Fitting 5 folds for each of 54 candidates, totalling 270 fits
Best RMSE: 16.331990814208986
Best Parameters: {'learning_rate': 0.1, 'max_depth': 5, 'n_estimators': 300, 'subsample': 1.0}
Optimized MAE: 10.10
Optimized R² Score: 0.76


Interpretation:

Comparing the three above trained models RMSE metrics, we can clearly see that the best performing one is XGBoost. However, to enhance the performance of the model, we've tried some optimization which seems to work comparing to the previous metrics. Therefore, the optimized model will be saved for deployment.

Step 4: Save the optimal trained ML model for pricing

In [19]:
feature_order = X.columns.tolist()
print("Feature order:", feature_order)

Feature order: ['mileage', 'engine_power', 'private_parking_available', 'has_gps', 'has_air_conditioning', 'automatic_car', 'has_getaround_connect', 'has_speed_regulator', 'winter_tires', 'model_key_Audi', 'model_key_BMW', 'model_key_Citroën', 'model_key_Ferrari', 'model_key_Fiat', 'model_key_Ford', 'model_key_Honda', 'model_key_KIA Motors', 'model_key_Lamborghini', 'model_key_Lexus', 'model_key_Maserati', 'model_key_Mazda', 'model_key_Mercedes', 'model_key_Mini', 'model_key_Mitsubishi', 'model_key_Nissan', 'model_key_Opel', 'model_key_PGO', 'model_key_Peugeot', 'model_key_Porsche', 'model_key_Renault', 'model_key_SEAT', 'model_key_Subaru', 'model_key_Suzuki', 'model_key_Toyota', 'model_key_Volkswagen', 'model_key_Yamaha', 'fuel_electro', 'fuel_hybrid_petrol', 'fuel_petrol', 'paint_color_black', 'paint_color_blue', 'paint_color_brown', 'paint_color_green', 'paint_color_grey', 'paint_color_orange', 'paint_color_red', 'paint_color_silver', 'paint_color_white', 'car_type_coupe', 'car_type

In [23]:
# Save the best optimized model and feature order
model = best_model
feature_order = X_train.columns.tolist()
joblib.dump(best_model, '../models/best_xgb_model.pkl')


['../models/best_xgb_model.pkl']

Saving the selected model as well as feature order will be necessary for creating the API and its deployment.
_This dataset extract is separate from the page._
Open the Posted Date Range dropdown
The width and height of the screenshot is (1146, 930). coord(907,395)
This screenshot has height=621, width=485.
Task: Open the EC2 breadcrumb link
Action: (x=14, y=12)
The model trained on the known data will now be able to generate predictions given some input introduced by the user (=> new data unknown to the model). This input however must follow strictly the same feature order as the one that was used to train the model, otherwise the prediction will not be given.

To facilitate the input to the user and avoid potential errors, a smart input encoder was added to the API in order to be user-friendly and meaningful.